---- PASSAGE

Hmm, yea this is tough. Some of these (e.g., Has Soy-Free Options & Has Keto Options) are only represented very few times. Trying to convert these to wide will result in NAs pretty much across the board. I do want to avoid pruning these, as there is much more data yet to be collected. I might just try to convert to wide, then implement a NA quality threshold before moving on to analysis. The basic idea will be to drop vars with too many NAs, and tackle imputing values for those that seem worth saving.

Here we go:

## Some breweries have redundant entries for moreinfovar (80 total), need to drop these for spread to work 
badBrews <- yelp %>% 
  group_by(name) %>% 
  summarize(dups = sum(duplicated(moreinfovar))) %>% 
  filter(dups >= 1) %>% 
  select(name)

yelp <- yelp[!(yelp$name %in% badBrews$name),]

yelp <- yelp %>% 
  spread(moreinfovar, moreinfoval) 

colnames(yelp) <- tolower(colnames(yelp))

yelp

This seems surprisingly alright. Luckily, most of these features seem to be coded as Yes / No – I’ll have to think about how to handle the ones that aren’t (e.g., Parking)

The following function computes the proportion of missing data (from most to least) for all variables:

realizing i could’ve done this with sapply(), but this formats it nicely

summarizeNAs <- function(data) {
  ## Returns a sorted df where column one is the name of the original column and column two is the proportion of data missing from that column
  
  holder <- data.frame(colName = character(), propMissing = numeric(), stringsAsFactors = FALSE)

--------

§ **STATED GOAL 1**:
Answer these questions about the post:
(a) Which two features are named as examples of ones that show up only a few times?
(b) How many redundant entries for moreinfovar do some breweries have in total?
(c) Which feature is given as an example of one not coded as Yes / No?
§ **STATED GOAL 2**:
From the records below, write a set of lines as a JSON list of strings, one string per line, leaving out blank lines. Begin at the line that has "Where should I click to: Open the messages" and stop after the line that has "click(x=857, y=99)".

---- RECORDS SHOWN

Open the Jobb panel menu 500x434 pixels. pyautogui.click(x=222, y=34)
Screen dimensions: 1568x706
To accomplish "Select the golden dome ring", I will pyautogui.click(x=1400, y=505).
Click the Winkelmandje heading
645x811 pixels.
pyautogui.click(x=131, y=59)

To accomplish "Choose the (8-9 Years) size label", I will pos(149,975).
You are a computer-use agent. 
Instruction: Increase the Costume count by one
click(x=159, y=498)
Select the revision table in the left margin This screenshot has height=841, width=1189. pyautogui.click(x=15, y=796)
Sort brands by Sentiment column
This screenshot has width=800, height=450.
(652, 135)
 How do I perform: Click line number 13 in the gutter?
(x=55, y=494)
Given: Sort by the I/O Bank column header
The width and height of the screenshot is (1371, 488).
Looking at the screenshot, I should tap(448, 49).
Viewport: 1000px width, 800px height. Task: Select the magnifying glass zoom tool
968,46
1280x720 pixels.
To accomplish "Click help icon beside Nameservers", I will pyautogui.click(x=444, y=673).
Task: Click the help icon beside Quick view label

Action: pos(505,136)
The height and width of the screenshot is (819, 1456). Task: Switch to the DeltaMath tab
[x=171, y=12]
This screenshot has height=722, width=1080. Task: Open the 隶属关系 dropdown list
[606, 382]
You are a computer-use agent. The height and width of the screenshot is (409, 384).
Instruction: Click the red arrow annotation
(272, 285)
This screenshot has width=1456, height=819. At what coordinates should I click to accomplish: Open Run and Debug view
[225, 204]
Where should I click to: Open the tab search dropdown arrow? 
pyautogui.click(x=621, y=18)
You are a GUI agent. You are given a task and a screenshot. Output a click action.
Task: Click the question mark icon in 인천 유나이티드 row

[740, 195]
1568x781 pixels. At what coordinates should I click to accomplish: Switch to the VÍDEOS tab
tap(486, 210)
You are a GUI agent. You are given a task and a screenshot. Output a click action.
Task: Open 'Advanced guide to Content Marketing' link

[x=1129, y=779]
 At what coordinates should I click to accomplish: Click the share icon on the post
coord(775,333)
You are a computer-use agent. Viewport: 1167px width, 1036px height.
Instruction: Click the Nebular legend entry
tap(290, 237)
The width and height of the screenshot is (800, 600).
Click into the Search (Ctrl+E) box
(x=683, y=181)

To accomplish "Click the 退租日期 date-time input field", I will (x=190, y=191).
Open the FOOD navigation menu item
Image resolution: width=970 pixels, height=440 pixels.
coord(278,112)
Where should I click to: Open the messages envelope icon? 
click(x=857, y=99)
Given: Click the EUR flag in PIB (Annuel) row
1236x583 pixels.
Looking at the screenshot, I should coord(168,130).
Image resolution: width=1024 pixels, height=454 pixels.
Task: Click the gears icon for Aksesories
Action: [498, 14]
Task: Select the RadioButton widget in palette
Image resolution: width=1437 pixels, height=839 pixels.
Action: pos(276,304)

--------

§ **TASK RESULT 1**:
(a) Has Soy-Free Options and Has Keto Options
(b) 80
(c) Parking

§ **TASK RESULT 2**:
[
  "Where should I click to: Open the messages envelope icon? ",
  "click(x=857, y=99)"
]